(Stored items)

────────────────────────────────────────

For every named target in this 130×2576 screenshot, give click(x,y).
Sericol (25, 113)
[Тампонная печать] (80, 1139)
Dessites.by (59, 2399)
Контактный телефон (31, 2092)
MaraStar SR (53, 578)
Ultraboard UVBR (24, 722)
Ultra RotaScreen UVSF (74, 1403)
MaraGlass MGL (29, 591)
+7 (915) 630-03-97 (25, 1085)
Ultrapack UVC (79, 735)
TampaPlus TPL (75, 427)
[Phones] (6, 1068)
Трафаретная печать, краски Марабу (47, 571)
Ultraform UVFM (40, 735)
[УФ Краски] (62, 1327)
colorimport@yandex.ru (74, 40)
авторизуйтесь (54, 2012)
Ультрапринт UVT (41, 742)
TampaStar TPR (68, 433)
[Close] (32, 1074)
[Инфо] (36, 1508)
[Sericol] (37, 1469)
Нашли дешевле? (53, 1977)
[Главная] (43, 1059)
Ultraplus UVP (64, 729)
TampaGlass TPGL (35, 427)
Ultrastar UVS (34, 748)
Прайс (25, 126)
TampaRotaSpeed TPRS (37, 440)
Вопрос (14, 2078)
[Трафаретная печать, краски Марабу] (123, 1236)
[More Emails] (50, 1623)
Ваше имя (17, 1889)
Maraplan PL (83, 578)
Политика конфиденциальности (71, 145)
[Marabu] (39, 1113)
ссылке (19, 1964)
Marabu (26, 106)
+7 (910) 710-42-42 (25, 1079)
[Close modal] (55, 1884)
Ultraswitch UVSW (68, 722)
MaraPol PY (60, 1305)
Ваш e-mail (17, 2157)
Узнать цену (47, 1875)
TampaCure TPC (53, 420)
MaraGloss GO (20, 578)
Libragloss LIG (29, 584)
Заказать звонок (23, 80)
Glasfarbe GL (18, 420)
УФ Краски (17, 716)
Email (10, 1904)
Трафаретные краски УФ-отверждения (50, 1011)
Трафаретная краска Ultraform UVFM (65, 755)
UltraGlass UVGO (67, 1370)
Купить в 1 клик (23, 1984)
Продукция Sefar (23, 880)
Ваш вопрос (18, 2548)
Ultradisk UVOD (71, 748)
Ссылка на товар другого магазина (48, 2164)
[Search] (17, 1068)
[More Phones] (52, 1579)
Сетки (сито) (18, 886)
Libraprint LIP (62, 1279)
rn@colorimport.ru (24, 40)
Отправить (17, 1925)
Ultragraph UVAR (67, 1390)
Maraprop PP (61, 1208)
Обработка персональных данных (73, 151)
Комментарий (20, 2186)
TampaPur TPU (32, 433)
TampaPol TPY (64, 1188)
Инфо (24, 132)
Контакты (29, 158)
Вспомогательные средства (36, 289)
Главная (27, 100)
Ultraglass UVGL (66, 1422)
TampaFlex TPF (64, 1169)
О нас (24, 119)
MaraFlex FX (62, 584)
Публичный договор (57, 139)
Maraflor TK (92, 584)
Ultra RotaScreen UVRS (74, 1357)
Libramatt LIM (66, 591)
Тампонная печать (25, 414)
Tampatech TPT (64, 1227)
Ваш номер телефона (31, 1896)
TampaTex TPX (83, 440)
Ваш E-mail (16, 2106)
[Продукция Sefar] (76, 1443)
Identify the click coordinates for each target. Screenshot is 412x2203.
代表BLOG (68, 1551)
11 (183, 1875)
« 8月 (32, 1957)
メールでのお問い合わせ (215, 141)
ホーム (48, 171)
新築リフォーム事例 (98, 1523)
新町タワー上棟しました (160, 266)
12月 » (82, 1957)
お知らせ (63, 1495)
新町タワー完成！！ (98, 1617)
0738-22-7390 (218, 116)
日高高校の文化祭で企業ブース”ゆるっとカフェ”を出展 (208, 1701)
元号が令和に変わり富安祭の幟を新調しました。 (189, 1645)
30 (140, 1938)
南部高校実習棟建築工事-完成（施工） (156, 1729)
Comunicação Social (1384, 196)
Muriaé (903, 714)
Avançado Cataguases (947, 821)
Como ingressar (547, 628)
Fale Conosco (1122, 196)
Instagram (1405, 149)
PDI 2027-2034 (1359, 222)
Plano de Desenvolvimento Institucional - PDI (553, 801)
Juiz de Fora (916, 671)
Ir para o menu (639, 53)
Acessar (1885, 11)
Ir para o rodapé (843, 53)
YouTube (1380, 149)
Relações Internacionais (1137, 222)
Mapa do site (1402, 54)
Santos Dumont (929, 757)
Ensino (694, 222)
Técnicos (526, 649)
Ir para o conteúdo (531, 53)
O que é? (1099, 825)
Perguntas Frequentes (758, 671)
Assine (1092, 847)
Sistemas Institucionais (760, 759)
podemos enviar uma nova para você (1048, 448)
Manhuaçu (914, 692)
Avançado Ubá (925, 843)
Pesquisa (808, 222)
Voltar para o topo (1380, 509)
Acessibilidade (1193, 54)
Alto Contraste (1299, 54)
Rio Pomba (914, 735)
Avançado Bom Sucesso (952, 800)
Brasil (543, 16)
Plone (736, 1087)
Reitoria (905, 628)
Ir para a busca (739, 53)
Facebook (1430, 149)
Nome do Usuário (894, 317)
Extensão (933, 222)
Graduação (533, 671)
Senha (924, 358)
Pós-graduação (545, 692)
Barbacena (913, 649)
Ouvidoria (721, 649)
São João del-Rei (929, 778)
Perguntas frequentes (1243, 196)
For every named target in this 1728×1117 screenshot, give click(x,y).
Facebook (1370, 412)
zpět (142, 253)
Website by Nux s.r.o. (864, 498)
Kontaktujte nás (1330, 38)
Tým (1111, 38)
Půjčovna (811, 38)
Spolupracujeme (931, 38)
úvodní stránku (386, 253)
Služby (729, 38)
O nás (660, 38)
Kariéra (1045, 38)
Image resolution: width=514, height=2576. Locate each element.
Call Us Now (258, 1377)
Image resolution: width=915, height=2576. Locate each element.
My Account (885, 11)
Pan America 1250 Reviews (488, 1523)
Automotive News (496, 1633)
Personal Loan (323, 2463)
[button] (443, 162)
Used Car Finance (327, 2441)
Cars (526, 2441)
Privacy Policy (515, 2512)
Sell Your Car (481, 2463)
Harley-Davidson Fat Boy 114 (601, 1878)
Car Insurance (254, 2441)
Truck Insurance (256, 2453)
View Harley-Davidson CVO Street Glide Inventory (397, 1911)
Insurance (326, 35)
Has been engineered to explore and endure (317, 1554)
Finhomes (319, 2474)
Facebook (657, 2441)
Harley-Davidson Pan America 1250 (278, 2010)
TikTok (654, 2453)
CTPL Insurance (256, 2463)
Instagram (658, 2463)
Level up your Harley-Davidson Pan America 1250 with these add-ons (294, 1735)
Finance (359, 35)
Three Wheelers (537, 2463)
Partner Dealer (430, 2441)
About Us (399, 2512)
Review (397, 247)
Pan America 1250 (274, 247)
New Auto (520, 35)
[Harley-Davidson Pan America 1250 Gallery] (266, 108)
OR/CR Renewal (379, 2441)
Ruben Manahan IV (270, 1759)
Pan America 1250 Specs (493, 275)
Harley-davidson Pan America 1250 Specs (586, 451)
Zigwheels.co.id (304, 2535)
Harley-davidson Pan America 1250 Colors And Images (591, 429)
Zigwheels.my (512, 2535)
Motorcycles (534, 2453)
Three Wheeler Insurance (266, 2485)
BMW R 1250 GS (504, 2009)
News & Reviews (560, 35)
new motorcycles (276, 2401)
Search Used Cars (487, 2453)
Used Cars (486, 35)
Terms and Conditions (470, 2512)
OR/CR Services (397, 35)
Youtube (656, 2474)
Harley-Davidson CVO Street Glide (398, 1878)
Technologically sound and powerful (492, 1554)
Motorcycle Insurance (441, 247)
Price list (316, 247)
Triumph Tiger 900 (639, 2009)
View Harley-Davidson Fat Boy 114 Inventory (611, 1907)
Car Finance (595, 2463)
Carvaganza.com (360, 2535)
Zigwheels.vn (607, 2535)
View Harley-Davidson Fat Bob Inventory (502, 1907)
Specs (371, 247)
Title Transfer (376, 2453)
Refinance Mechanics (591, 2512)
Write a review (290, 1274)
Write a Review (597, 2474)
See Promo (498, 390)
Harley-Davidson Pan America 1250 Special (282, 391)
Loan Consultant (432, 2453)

────────────────────────────────────────

• WORK TASK
Reproduce the entries above exactly, but only the lines between the line holding "Used Car Finance (327, 2441)" and the line holding "TikTok (654, 2453)", inclusive.

• RESPONSE AREA
Used Car Finance (327, 2441)
Cars (526, 2441)
Privacy Policy (515, 2512)
Sell Your Car (481, 2463)
Harley-Davidson Fat Boy 114 (601, 1878)
Car Insurance (254, 2441)
Truck Insurance (256, 2453)
View Harley-Davidson CVO Street Glide Inventory (397, 1911)
Insurance (326, 35)
Has been engineered to explore and endure (317, 1554)
Finhomes (319, 2474)
Facebook (657, 2441)
Harley-Davidson Pan America 1250 (278, 2010)
TikTok (654, 2453)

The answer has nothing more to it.